In this issue of the Grand Strander, we will look at lodging industry performance results for the Grand Strand during the first half of 2018. Transient lodging occupancy and price for the first 24 weeks of 2018 compared with the equivalent dates of 2014-2018 are recapped in the table below.

So far in 2018, average occupancy for the Center’s voluntary sample of hotel, condo-hotel and campground segments combined declined by 1.9 occupancy points, or 3.6 percent, compared with 2017. During the same time, the average daily rate declined by 2.1 percent, leaving revenue per available room down by 5.7 percent. Based on the scientific random samples that Center researchers observe of vacation rental properties advertised on the internet, the level of reservations in the VRP segment this year is now up by 1.3 occupancy points, or
2.5 percent, compared with 2017. Advertised price per bedroom for VRPs declined by 4.8 percent compared with 2017, leaving revenue per available bedroom down by 2.3 percent.
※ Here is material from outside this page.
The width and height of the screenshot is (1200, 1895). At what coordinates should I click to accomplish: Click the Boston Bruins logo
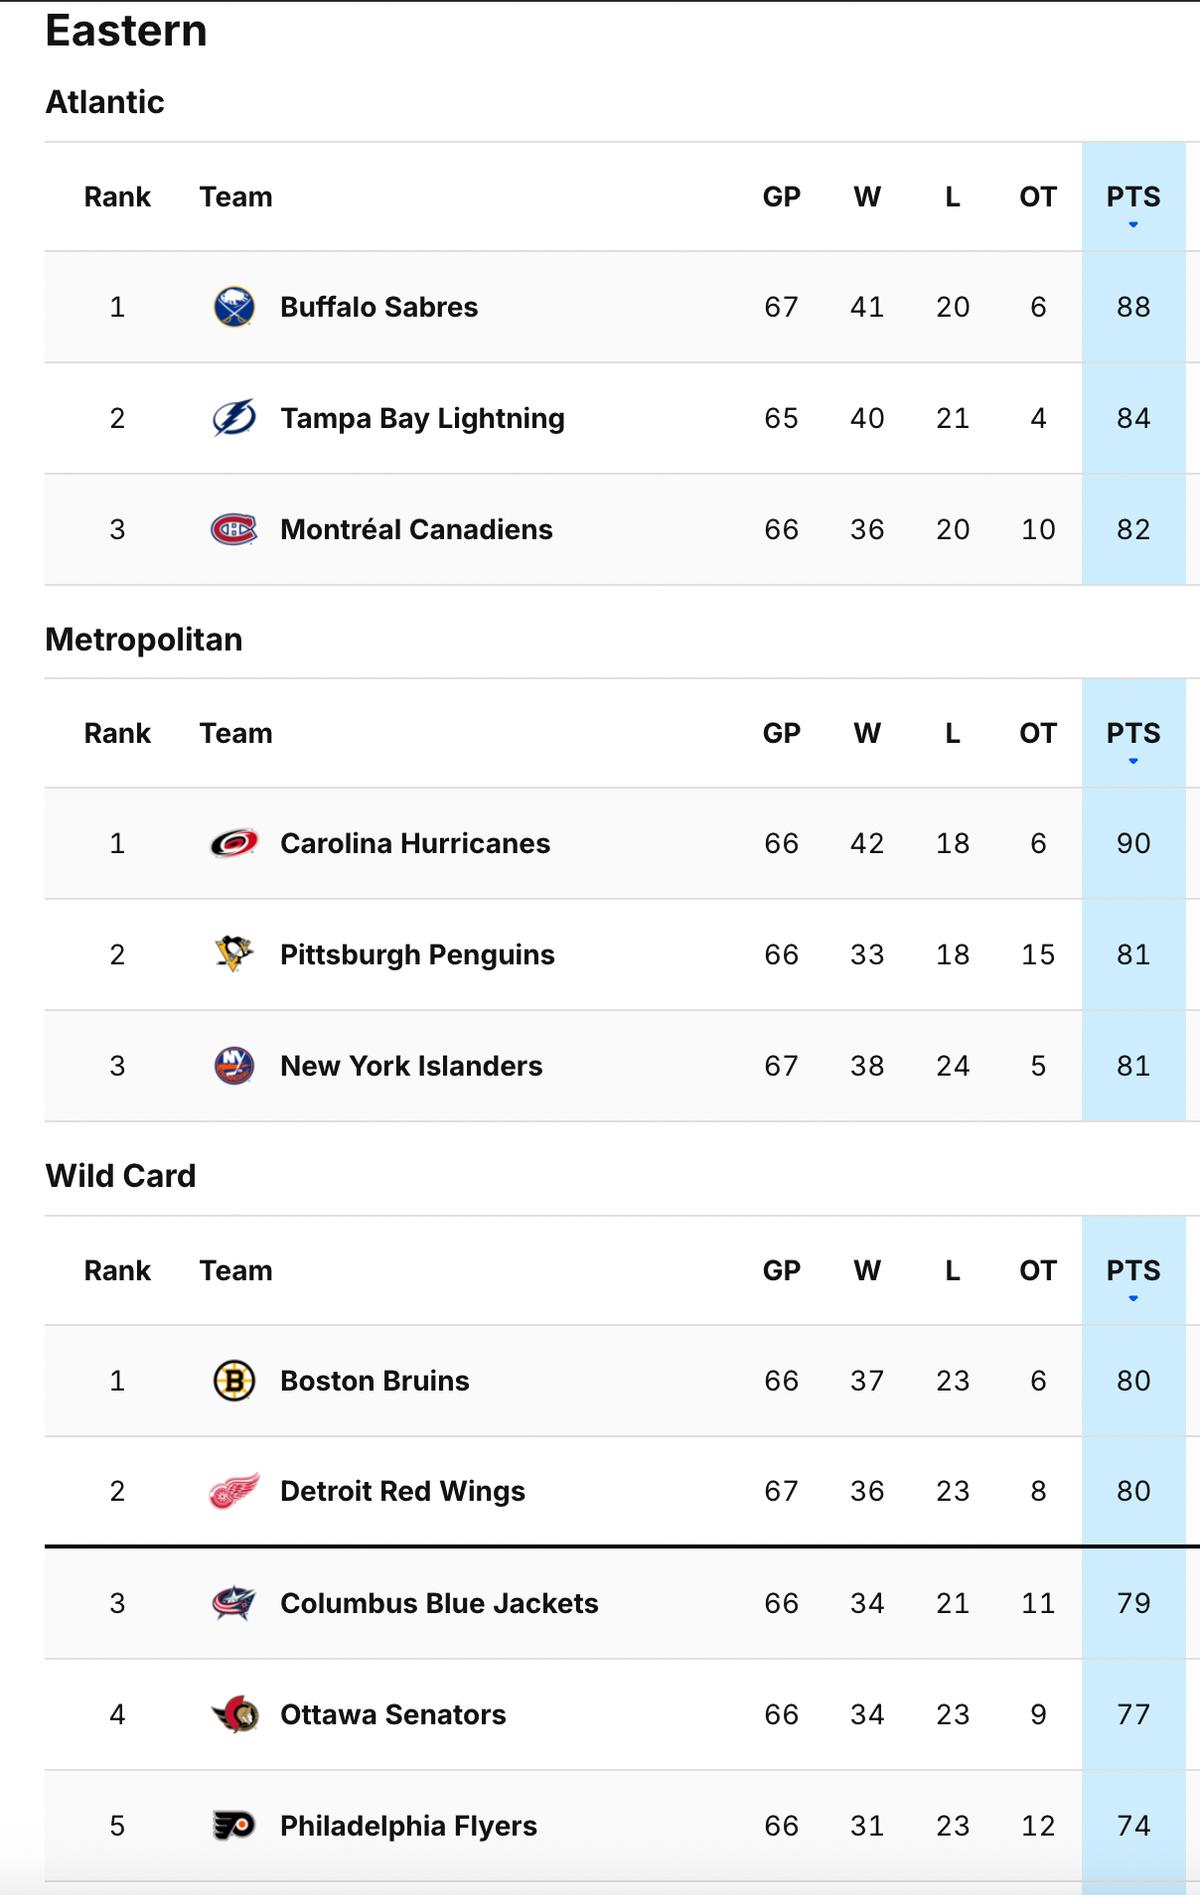click(x=235, y=1380)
It is important to note that the second half of the year always produces the highest revenue per available bedroom because it includes most of the summer tourist season.

If you represent a hotel or condo-hotel management company and would like to become a participant in the Brittain Center’s or the Grant Center’s research and receive segment-level results and six-week occupancy forecasts, please contact Taylor Damonte, tdamonte@coastal.edu, or Gary Loftus, gloftus@coastal.edu, at Coastal Carolina University.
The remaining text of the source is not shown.